Das Jahrzehnt der Reaktion in Deutschland im Spannungsverhältnis zwischen Restauration und Modernisierung


Hausarbeit, 2008

20 Seiten, Note: 1,0


Leseprobe


Inhaltsverzeichnis

1 Einleitung

2 Die verfassungspolitische Reaktion nach dem Scheitern der Revolution
2.1 Preußens fortdauernde Verfassungspolitik
2.2 Der Neoabsolutismus in Österreich
2.3 Die heterogenen Entwicklungen im dritten Deutschland

3 Die ungelöste deutsche Frage
3.1 Preußens Unionspolitik
3.2 Österreichs Idee des 70 – Millionen Reiches
3.3 Die Olmützer Punktation
3.4 Die Restauration des Deutschen Bundes

4 Die Reaktionspolitik
4.1 Der Bundesreaktionsbeschluss
4.2 Das Bundespressegesetz
4.3 Das Bundesvereinsgesetz
4.4 Der Polizeiverein

5 Die Neue Ära
5.1 Neuer Regierungskurs in Preußen
5.2 Schwierige Veränderungen in Österreich

6 Die deutschlandpolitischen Weichenstellungen am Ende des Jahrzehnt der Reaktion

7 Schlusswort

8 Literaturverzeichnis

1 Einleitung

Versucht man das Jahrzehnt der Reaktion in Deutschland geschichtlich einzuordnen, so muss man feststellen, dass es sich um eine Epoche des Überganges handelt. Ein Übergang von der post- napoleonischen Staatenordnung des Wiener Kongresses von 1815 zu der nationalstaatlichen Konsolidierung Deutschlands, die 1871 im deutschen Kaiserreich ihren Endpunkt fand. Ganz bedeutend für dieses Epoche war zudem, dass die Industrialisierung alte Strukturen aufbrach und das nicht nur in der Produktionssphäre, sondern auch auf gesellschaftlicher Ebene. Das Bürgertum entwickelte sich immer mehr zu einem entscheidenden ökonomischen Machtfaktor, was aber im jähen Gegensatz zu dessen politischen Einflussmöglichkeiten stand, weswegen sich auch hier ein Übergang erwarten ließ. Doch Übergänge weisen meist auch ein Spannungsverhältnis zwischen alt und neu auf - und genau das war der Ausgangspunkt für die Revolution 1848 und die darauf folgende Reaktion. „Die Politik der deutschen Regierungen in den 50er Jahren war die Politik der „Reaktion“. Es war der Versuch, den konservativ- bürokratischen Obrigkeits- und Ordnungsstaat wieder fest zu etablieren und gegen den Liberalismus und all die Tendenzen, die zur Revolution geführt hatten, abzuschirmen.“[1] Im Folgenden werde ich das Jahrzehnt der Reaktion in Deutschland untersuchen, auch im Hinblick auf derartige Spannungsverhältnisse.

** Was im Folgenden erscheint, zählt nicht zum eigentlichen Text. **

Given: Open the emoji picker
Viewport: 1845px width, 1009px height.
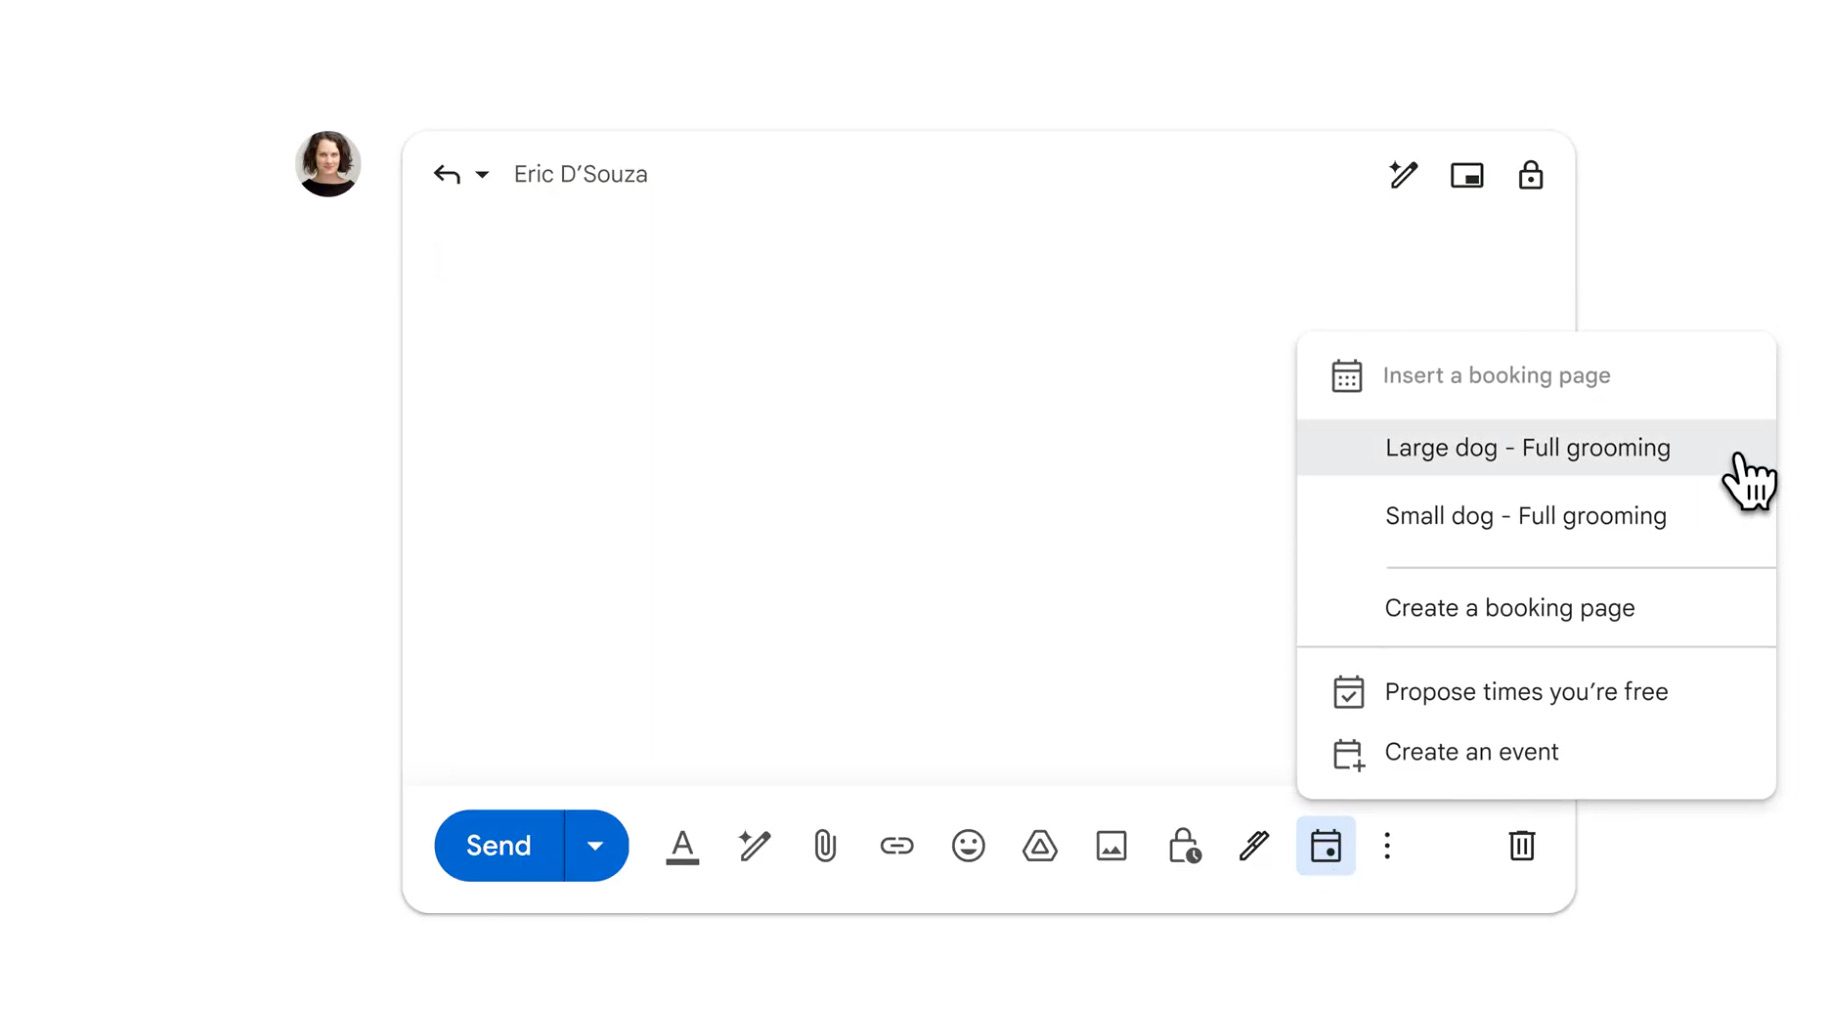Looking at the screenshot, I should point(968,846).
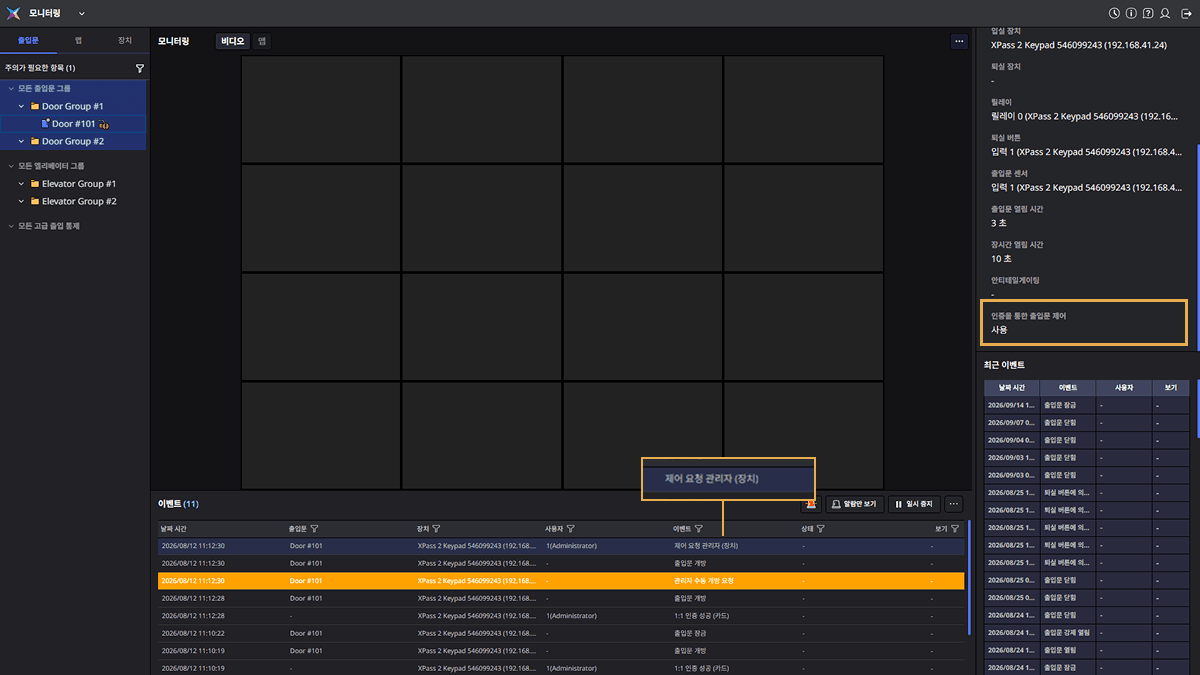Select Door #101 in the door tree
Image resolution: width=1200 pixels, height=675 pixels.
(x=74, y=124)
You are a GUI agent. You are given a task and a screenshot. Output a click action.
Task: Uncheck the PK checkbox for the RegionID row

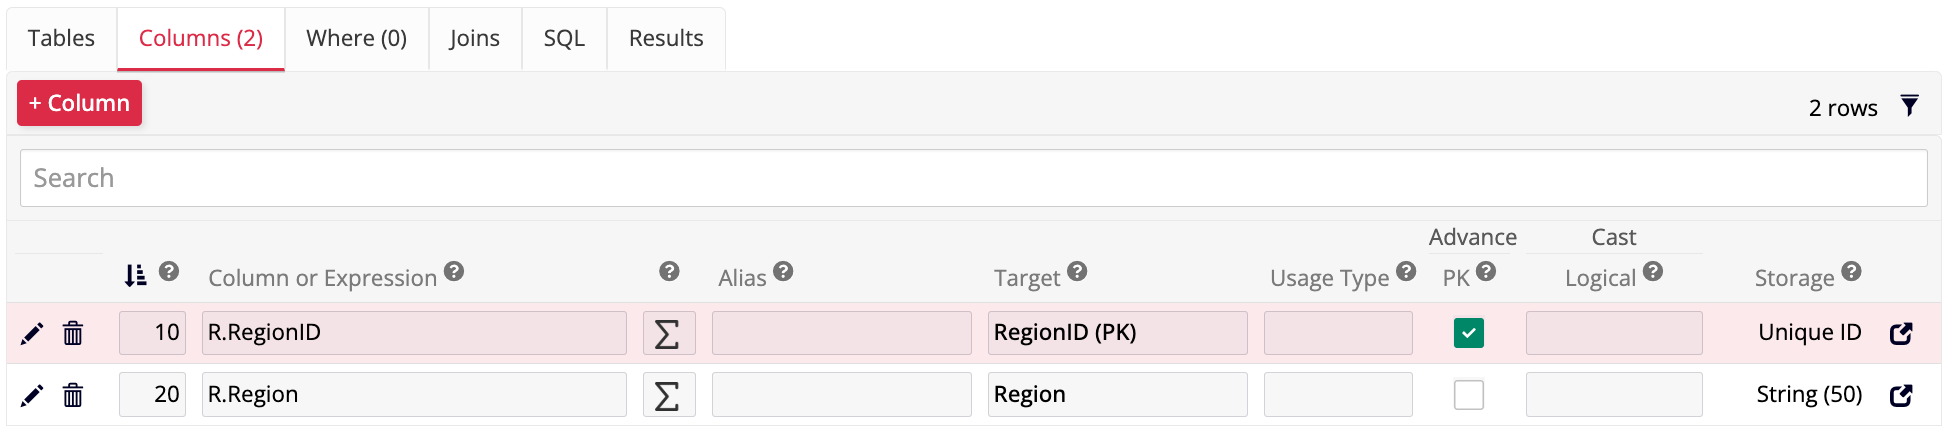point(1468,333)
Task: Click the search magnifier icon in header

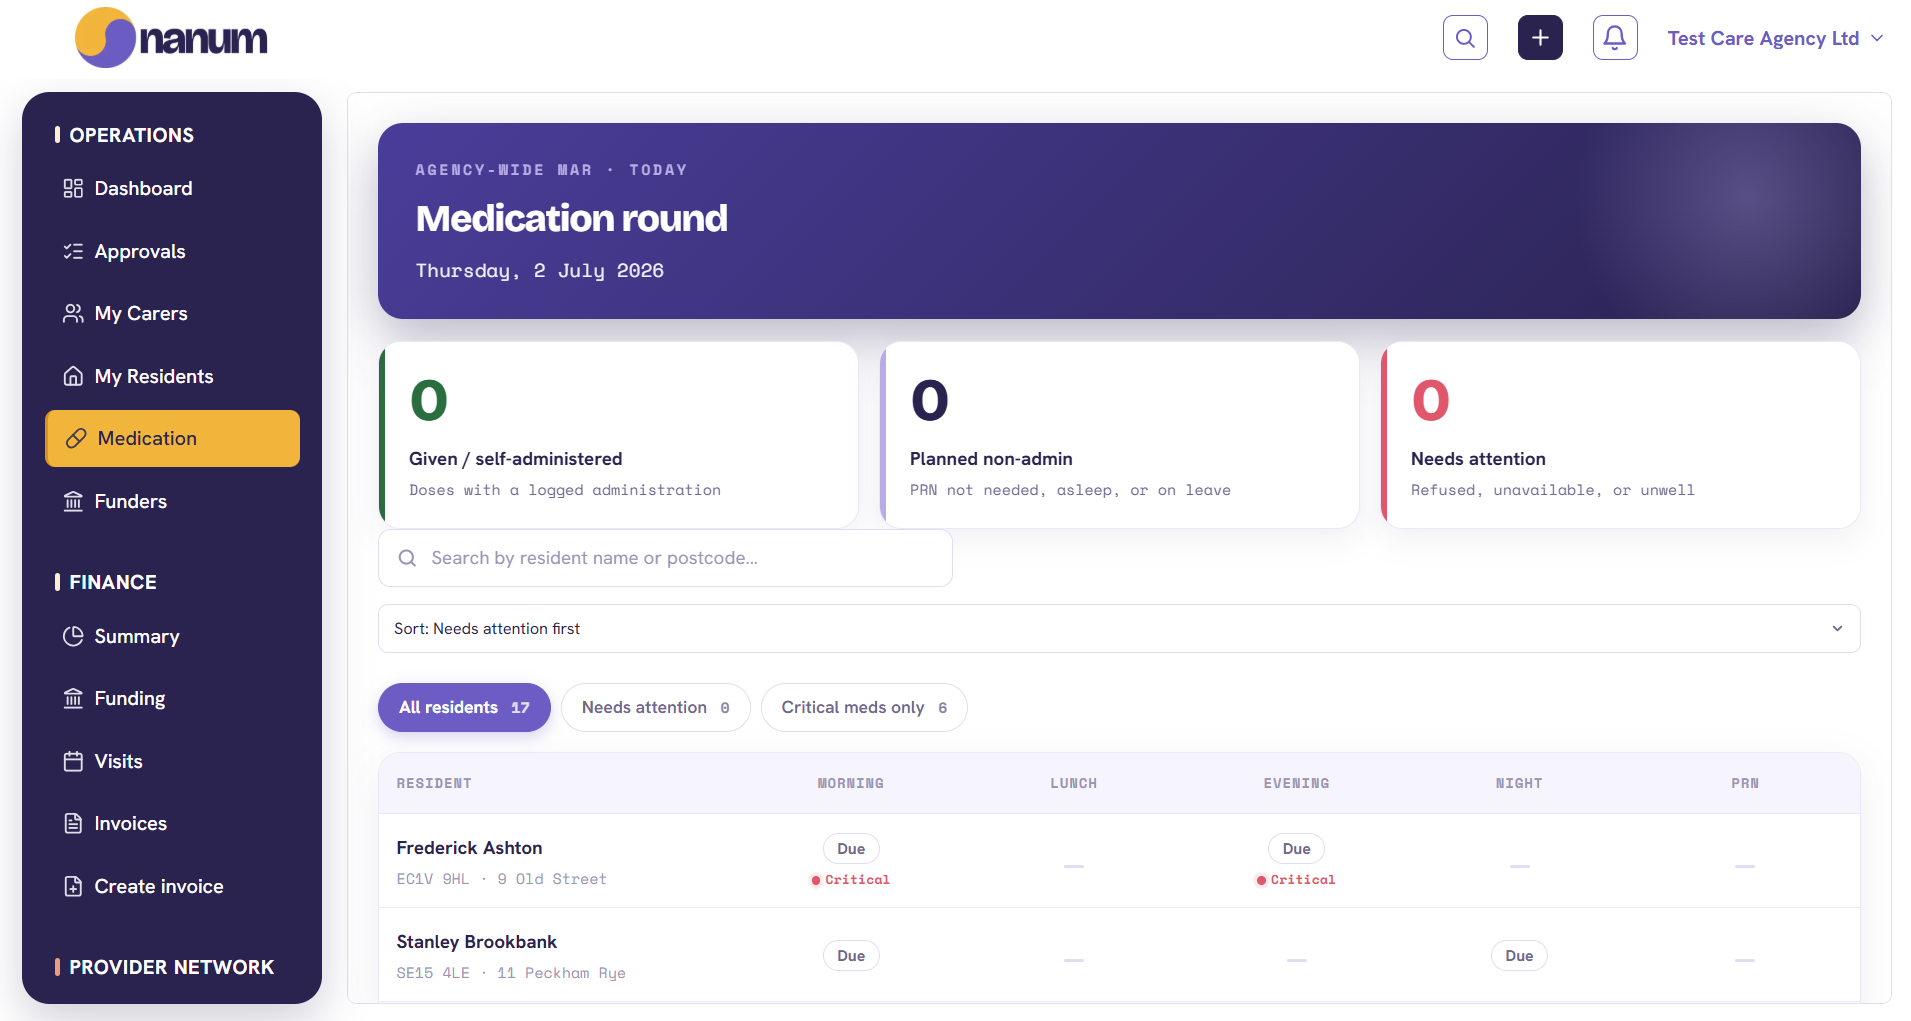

2 Die verfassungspolitische Reaktion nach dem Scheitern der Revolution

Die verfassungsmäßige Behauptung der beiden deutschen Militärmonarchien leitete im Spätherbst 1848 den Niedergang der Revolution ein, wodurch sich das politische Geschehen wieder einseitig auf die Ebenen der Regierungen verlagerte. Jedoch stand die konservativ- etatistische Politik der Revolutionsbewältigung unter erheblich veränderten gesamtgesellschaftlichen Rahmenbedingungen, wodurch sich der Konservativismus in einer strukturellen Abwehrsituation befand und zugleich die Partizipationsbestrebungen des wirtschaftlich immer bedeutender werdenden Bürgertums dazu führte, dass eine schlichte Repressionspolitik auf Dauer nicht ausreichend war, um diese Entwicklungen zu bekämpfen.[2] Vor dem Hintergrund dieser konzeptionellen Grundüberlegungen mussten sich die Fürsten der deutschen Staaten für einen verfassungspolitischen Weg entscheiden, der von liberalen Zugeständnissen bis zur Restauration absolutistischer Verhältnisse reichte.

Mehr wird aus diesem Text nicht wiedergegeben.